WHAT YOU SHOULD DO: In the text on the Marlow-Hunter 50 sailboat, under what name did Hunter Marine originally market the design?

Marlow-Hunter 50

Development
- Designer: Hunter Design Team
- Location: United States
- Year: 2010
- Builder: Hunter Marine
- Name: Marlow-Hunter 50

Boat
- Displacement: 29,406 lb (13,338 kg)
- Draft: 7.00 ft (2.13 m)

Hull
- Type: Monohull
- Construction: Fiberglass
- LOA: 49.92 ft (15.22 m)
- LWL: 43.83 ft (13.36 m)
- Beam: 14.75 ft (4.50 m)
- Engine: Yanmar 75 hp (56 kW) diesel engine

Hull appendages
- Keel: fin keel
- Ballast: 9,093 lb (4,125 kg)
- Rudder: internally-mounted spade-type rudder

Rig
- Rig type: Cutter rig
- I foretriangle height: 54.58 ft (16.64 m)
- J foretriangle base: 16.50 ft (5.03 m)
- P mainsail luff: 51.58 ft (15.72 m)
- E mainsail foot: 21.83 ft (6.65 m)

Sails
- Sailplan: B&R rigged Masthead sloop
- Mainsail area: 563.00 sq ft (52.304 m^{2})
- Jib/genoa area: 450.29 sq ft (41.833 m^{2})
- Total sail area: 1,277.00 sq ft (118.637 m^{2})

= Marlow-Hunter 50 =

Sailboat class

The Marlow-Hunter 50 is an American sailboat that was designed by the Hunter Design Team as a cruiser and first built in 2010.

The design was originally marketed by Hunter Marine as the Hunter 50 AC (for Aft Cockpit), but the company became Marlow-Hunter in 2012 and the boat was renamed the Marlow-Hunter 50.

==Production==
The design was built by Hunter Marine in the United States starting in 2010 and remained in production in 2019.

==Design==
The Marlow-Hunter 50 is a recreational keelboat, built predominantly of fiberglass. It has a B&R rig masthead sloop rig, a raked stem, an aft cockpit, a walk-through reverse transom with a swimming platform and folding ladder, an internally mounted spade-type rudder controlled by dual wheels and a fixed fin keel or wing keel. The fin keel version it displaces 29406 lb and carries 9093 lb of ballast, while the wing keel version displaces 32813 lb and carries 12500 lb of ballast.

DATA LINES:
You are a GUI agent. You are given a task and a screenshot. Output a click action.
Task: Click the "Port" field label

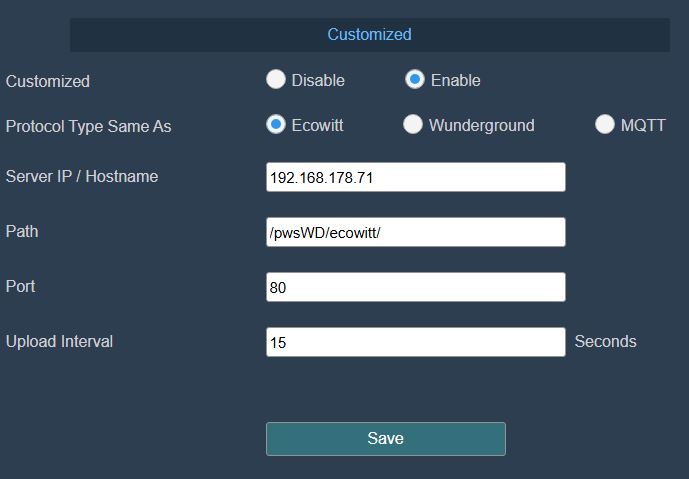[21, 286]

TASK ANSWER: The Hunter 50 AC, for Aft Cockpit.